Hubbard, indeed, continued to battle against Lakeview and ace Austin Vogt.

The Eagles retook the lead in the fifth with a two-out rally. They got two RBI singles and scored the go-ahead run on another odd play. A wild pitch got away from Lakeview’s catcher, and when he couldn’t find the ball as it rolled toward the dugout, the runners moved up an extra base, giving Hubbard a 4-3 edge.

“They don’t quit,” Schiraldi said. “They haven’t quit in a game yet, and they keep playing hard. Unfortunately, right now, we just can’t catch a break.”

Lakeview quickly responded in the bottom half of the fifth.

A walk was followed by a stolen base, a single and another stolen base to put runners on second and third. Kilpatrick singled home one run, and Jake Wilms brought home the second for a 5-4 Lakeview lead.

That set up the bases-loaded situation in the top of the sixth inning. The Bulldogs added a key insurance run in the bottom half of the inning when Nick DeMonica hit a run-scoring single to left field to make it 6-4. It was his second hit of the game.

“I was down 0-1, and I haven’t really hit curve balls that good this year,” said DeMonica, a sophomore. “I was thinking, ‘All right, he’s probably throwing me a curve ball,’ and I just hit it.”

That was big because Hubbard got a double from Lukas Mosora to start the seventh (his third hit of the game). Evan Jarvis walked, and another double brought in Mosora and put the tying run on third with one out, but Kilpatrick induced a fly out to first base and a slow roller to second to close the game out.

“I’ve been in a lot of pressure situations,” Kilpatrick said, “so when there’s runners on base, you’ve just got to slow everything down, calm down, throw strikes and let your guys make the play.”

Johnson, much like Schiraldi, knows the talent is there for his team to turn things around and go on a run. He hopes the current three-game winning streak, which included an eight-inning, one-run win over Hubbard on Tuesday, gets the ball rolling — in the right direction.

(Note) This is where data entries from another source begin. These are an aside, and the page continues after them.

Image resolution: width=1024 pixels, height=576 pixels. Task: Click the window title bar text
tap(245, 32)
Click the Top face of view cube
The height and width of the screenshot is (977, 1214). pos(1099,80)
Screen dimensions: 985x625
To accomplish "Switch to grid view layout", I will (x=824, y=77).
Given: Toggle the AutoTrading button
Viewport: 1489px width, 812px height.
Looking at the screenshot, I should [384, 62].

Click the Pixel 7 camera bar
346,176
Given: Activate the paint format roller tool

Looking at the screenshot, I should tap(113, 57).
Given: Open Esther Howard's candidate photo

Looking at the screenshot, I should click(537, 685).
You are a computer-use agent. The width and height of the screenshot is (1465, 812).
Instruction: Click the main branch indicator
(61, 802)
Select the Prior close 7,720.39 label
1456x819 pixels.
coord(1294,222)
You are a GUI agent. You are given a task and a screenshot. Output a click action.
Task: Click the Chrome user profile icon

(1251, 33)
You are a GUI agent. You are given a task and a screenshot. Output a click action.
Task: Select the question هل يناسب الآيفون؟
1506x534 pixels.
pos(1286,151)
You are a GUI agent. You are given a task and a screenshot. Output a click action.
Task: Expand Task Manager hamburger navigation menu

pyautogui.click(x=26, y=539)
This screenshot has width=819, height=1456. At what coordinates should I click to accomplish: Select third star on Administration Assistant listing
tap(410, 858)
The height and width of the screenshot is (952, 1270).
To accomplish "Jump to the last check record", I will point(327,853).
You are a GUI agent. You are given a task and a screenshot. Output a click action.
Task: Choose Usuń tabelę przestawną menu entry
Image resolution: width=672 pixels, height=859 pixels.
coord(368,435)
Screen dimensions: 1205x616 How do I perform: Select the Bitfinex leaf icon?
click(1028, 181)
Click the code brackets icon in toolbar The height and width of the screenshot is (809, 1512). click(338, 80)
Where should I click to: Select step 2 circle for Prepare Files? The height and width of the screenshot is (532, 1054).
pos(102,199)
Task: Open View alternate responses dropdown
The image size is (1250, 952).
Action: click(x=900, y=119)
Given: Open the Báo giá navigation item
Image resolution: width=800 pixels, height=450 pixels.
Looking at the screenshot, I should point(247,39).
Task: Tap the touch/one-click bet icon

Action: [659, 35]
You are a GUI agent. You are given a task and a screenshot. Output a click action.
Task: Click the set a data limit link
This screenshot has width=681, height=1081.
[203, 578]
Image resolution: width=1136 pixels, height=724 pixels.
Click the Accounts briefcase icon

“In high school sports, momentum is everything,” Johnson said. “If you’re down, and you get a bad call against you or the ball bounces the wrong way on you, it’s just devastating to the kids. But if things start going your way and you catch some momentum, in the dugout you can feel it, on the field you can feel it, players are more into the game and they just roll with it.”